北方七年戦争(1563~1570)時代より古く保存状態の良い船が見つかるのはまれで、戦闘で爆発した軍船マーズの散在した残骸と違い、今回新たに発見された難破船は、キールから上甲板まで船体構造が保存されており、すべてのマストといくつかの直立した装置がそのまま残っている。はっきりと見えるのは、第一斜檣と初歩的な装飾の欄間の船尾、そして木製の錨巻き上げ機と汚水ポンプのような他のめったに見られない要素だ。当時の人間関係が緊張していた証拠に、いまだにガンデッキに設置されている回転式銃がある。
まだ船名はわかっておらず、調査チームは「未知の船」を意味する” okänt skepp”と名付けた。

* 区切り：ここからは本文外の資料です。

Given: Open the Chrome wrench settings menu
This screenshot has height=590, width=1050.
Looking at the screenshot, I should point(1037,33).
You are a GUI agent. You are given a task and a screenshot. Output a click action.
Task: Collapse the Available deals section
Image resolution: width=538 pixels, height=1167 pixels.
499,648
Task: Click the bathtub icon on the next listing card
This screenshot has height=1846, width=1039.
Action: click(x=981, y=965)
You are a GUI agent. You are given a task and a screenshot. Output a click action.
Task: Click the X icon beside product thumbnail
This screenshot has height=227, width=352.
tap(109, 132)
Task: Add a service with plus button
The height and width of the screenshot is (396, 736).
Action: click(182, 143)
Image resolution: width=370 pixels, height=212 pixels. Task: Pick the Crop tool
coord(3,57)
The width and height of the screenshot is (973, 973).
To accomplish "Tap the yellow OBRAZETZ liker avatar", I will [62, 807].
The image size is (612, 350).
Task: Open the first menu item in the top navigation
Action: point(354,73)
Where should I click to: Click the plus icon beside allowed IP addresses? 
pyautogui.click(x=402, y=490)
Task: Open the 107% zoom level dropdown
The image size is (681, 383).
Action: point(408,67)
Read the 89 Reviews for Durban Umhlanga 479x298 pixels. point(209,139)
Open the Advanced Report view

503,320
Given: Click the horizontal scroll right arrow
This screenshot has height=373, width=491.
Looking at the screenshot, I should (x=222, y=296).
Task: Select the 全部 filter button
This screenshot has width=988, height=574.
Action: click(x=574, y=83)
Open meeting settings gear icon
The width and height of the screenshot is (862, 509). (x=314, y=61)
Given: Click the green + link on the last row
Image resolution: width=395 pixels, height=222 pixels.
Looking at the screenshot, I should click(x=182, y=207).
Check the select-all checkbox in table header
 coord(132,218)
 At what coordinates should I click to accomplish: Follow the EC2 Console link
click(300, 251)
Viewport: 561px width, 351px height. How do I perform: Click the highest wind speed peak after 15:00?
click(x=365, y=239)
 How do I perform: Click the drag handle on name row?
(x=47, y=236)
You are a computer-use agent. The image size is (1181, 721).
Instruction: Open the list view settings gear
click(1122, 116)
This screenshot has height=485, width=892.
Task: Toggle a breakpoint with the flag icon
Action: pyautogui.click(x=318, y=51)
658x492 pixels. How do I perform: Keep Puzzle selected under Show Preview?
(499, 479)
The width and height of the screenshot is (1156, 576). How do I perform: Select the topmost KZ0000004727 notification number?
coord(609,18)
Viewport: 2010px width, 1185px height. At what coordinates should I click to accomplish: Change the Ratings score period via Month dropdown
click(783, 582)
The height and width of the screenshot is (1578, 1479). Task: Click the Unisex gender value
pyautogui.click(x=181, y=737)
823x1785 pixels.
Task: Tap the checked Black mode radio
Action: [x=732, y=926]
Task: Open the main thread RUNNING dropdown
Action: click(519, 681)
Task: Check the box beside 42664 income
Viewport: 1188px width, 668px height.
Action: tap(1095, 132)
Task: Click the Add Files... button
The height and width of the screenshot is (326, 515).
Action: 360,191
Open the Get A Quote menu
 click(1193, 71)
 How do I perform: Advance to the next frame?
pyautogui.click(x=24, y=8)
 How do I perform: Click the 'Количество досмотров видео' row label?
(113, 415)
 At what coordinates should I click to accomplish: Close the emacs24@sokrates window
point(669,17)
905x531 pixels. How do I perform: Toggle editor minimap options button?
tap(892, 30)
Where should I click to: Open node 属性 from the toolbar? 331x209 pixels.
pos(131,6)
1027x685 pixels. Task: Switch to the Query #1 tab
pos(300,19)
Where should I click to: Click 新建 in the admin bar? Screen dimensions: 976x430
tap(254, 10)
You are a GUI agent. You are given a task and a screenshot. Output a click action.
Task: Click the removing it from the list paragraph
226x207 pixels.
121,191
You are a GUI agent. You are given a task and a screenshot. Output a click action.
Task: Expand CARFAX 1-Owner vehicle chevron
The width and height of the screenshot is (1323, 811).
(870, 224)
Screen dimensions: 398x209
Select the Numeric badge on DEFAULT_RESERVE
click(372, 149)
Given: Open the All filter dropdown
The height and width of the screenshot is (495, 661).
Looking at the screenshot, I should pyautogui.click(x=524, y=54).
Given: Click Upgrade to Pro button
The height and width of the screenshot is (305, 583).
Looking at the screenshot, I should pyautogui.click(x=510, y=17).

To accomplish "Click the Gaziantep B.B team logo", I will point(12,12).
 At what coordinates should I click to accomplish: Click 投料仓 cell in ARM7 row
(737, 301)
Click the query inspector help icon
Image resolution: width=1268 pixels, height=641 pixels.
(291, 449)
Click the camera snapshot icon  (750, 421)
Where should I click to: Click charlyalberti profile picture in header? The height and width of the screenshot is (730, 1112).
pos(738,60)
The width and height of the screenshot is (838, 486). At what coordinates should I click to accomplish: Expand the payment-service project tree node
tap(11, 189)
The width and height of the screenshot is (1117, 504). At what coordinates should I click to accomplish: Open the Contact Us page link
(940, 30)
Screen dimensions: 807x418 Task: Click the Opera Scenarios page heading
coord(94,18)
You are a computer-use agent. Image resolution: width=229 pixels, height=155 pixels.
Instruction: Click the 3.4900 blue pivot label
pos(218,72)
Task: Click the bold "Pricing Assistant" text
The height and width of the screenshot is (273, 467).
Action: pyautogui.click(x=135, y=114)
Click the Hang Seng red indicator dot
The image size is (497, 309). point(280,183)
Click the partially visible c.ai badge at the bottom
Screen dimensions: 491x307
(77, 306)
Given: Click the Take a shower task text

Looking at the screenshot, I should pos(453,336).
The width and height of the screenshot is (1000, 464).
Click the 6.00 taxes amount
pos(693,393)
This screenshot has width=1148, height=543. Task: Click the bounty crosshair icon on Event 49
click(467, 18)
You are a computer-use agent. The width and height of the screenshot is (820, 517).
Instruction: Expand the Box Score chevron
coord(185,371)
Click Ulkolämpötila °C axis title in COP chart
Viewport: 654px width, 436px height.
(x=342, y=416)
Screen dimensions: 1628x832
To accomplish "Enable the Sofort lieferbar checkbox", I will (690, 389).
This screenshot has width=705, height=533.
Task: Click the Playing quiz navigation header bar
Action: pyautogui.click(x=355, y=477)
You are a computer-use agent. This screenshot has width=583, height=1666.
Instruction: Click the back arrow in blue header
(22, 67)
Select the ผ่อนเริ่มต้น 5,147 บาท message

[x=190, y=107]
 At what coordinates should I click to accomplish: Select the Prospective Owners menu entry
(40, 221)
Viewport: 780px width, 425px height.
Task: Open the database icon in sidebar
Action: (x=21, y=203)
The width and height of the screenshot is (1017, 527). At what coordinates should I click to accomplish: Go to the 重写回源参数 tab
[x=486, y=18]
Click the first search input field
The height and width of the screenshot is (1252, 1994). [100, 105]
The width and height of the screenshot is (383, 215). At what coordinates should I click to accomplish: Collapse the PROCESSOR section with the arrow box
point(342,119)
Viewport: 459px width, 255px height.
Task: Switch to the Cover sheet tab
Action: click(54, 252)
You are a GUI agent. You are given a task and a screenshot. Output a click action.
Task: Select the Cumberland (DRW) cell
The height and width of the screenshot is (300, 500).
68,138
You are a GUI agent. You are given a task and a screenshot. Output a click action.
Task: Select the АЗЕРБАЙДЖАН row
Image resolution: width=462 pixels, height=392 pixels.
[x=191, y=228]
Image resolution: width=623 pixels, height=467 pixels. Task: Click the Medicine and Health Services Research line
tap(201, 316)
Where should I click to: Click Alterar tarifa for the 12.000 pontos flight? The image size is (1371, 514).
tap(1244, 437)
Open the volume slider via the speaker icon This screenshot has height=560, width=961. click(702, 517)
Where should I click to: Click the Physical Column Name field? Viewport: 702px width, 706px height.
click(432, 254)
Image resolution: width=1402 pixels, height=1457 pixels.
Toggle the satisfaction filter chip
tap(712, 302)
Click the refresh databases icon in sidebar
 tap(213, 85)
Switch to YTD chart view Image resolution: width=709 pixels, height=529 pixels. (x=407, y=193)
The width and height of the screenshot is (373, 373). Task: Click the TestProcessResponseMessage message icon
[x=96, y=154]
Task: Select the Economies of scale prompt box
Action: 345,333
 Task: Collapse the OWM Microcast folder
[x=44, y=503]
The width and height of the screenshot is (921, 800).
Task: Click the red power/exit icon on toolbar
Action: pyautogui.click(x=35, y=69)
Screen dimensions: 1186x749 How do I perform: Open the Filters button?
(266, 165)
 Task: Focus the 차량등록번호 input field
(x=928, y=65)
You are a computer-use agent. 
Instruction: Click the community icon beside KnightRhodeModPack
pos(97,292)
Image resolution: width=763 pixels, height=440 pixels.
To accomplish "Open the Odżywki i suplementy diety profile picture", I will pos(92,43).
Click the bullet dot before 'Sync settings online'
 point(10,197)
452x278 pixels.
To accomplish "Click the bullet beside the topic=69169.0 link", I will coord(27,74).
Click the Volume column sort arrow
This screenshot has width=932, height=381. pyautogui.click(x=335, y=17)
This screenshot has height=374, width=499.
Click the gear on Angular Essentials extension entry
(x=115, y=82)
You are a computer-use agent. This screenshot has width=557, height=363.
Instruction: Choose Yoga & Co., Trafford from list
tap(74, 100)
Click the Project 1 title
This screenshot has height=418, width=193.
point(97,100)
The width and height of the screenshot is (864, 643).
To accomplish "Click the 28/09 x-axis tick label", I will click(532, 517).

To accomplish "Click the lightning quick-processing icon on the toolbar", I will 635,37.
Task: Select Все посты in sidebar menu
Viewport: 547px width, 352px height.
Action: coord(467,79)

パチェコ=ルイス博士は沈没原因について、船尾の損傷が攻撃によるものではなく海水中で金属が腐食し、木材が剥がれたことが原因であると考えている。乗組員が誰で、なぜ船が沈没したのかについて「一番難しい部分だと思うし、サンプルが増えるまでわからない。それは、放棄されたか、乗組員が病気になったか、何かを捕まえて死んだか、ただ浮いていたかもしれない。我々は、沈没の状況や正確な日付を知るためにサンプリングし、追跡調査を進める」と語っている。
「我々がこれらの船について知っていることは、歴史的に言えば、当時の図面や模型だ。船を作るのに使われた木の模型がいくつかある。しかし、ここに船全体がある」
研究チームは今後木板を回収して使われた木材の年代測定を行う予定。